One of my most favorite foods EVER is waffles. I'm not sure why - maybe it's because the little square holes hold butter and syrup so nicely, and then again, maybe it's the fabulous contrast between crusty outside and light and fluffy inside. The original version of this recipe is in Bette Hagman's book, The Gluten-free Gourmet. I've changed it up a bit, and I always try to make lots of extra waffles, so we can freeze some for "instant breakfasts."
3 cups Four Flour Bean Mix (or you can use 1-1/2 cups rice flour + 3/4 cup garbanzo bean flour + 3/4 cup potato starch flour)
3/4 tsp. salt
8 tsp. baking powder
1-1/2 tbsp. sugar
3/8 cup vegetable oil
2-1/4 cups milk or nondairy liquid
Measure dry ingredients, mix together, and set aside. Pre-heat waffle iron.

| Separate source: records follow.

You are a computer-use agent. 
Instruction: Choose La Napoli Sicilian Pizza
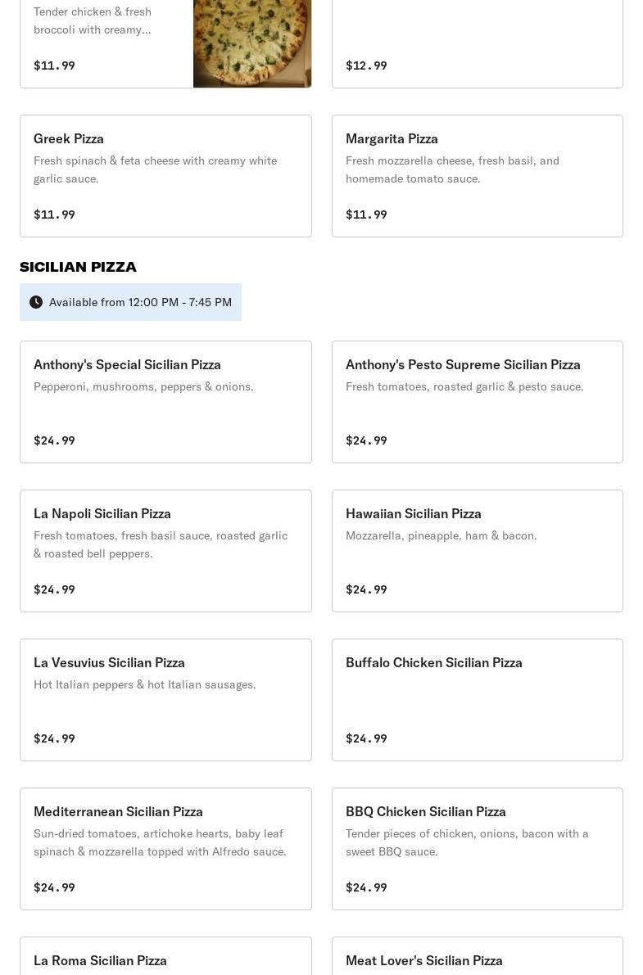point(165,551)
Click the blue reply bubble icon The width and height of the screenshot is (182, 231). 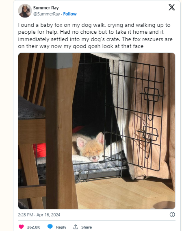(50, 227)
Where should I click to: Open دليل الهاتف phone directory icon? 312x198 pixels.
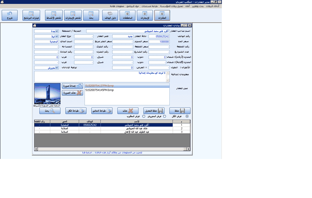[110, 15]
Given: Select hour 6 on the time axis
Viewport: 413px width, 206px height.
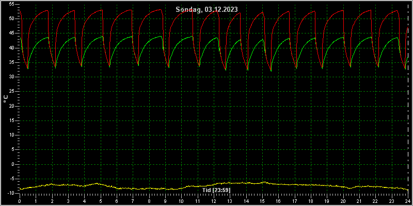Looking at the screenshot, I should click(x=117, y=201).
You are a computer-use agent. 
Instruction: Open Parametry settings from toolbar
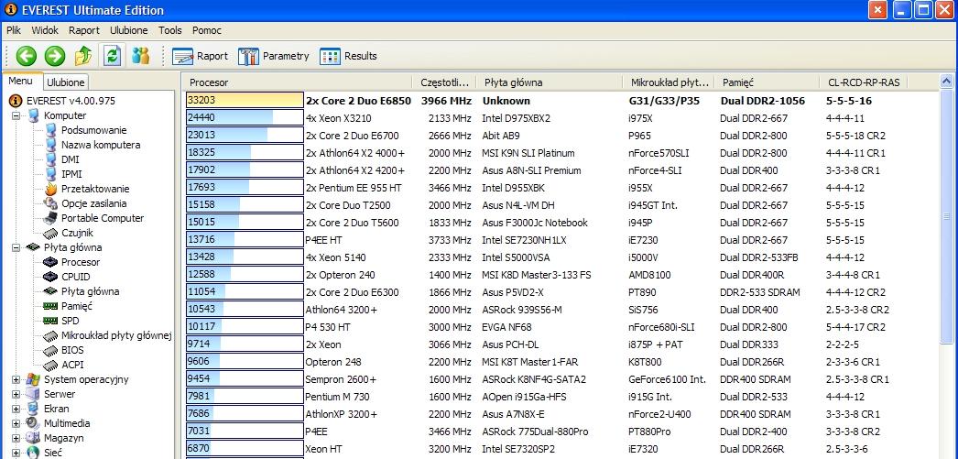[x=274, y=56]
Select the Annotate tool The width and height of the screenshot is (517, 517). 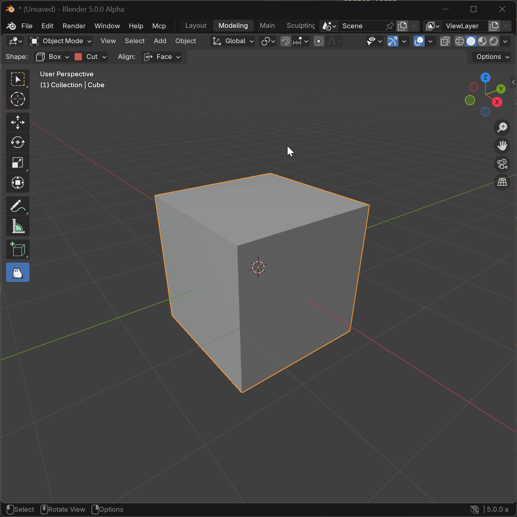[x=18, y=206]
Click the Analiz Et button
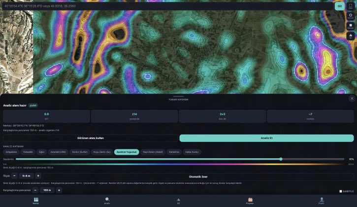The height and width of the screenshot is (207, 357). point(266,138)
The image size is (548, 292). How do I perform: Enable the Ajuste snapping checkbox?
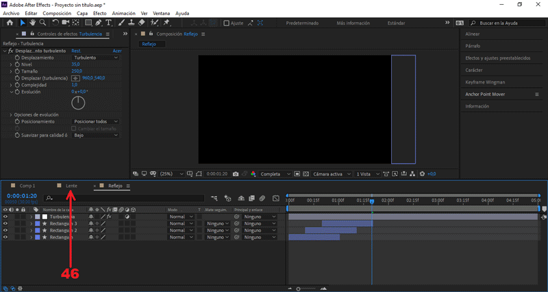(227, 23)
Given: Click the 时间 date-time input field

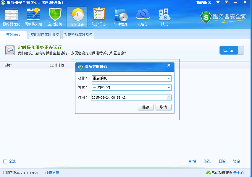Looking at the screenshot, I should pyautogui.click(x=128, y=98).
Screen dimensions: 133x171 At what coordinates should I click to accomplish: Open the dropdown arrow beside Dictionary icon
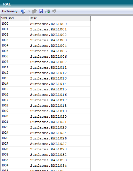pos(29,11)
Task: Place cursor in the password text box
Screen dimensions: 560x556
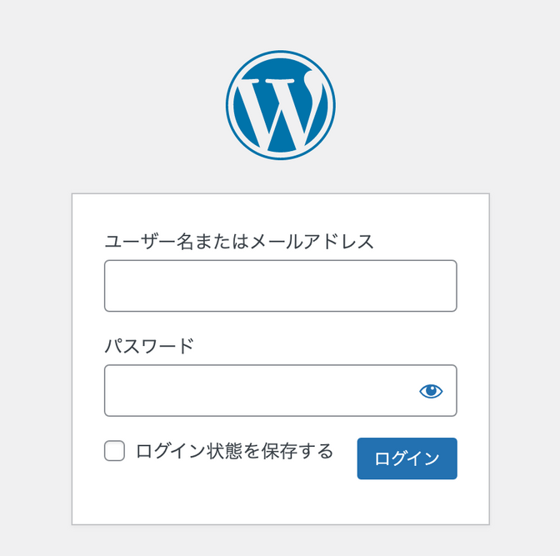Action: (280, 391)
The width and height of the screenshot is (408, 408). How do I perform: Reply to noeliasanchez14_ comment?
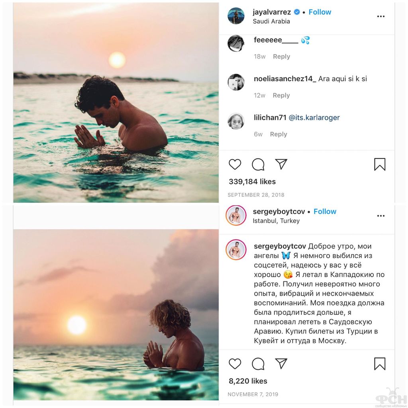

Beat eggs, oil, and milk in a mixing bowl. Add dry ingredients and fold in gently with spoon. Don't overbeat.
Bake on waffle iron and serve.
To freeze, place a single layer of cooked waffles on a rack and place in freezer. Once frozen, waffles may be stored in a freezer zip-seal bag. To re-heat, pop waffles in the toaster.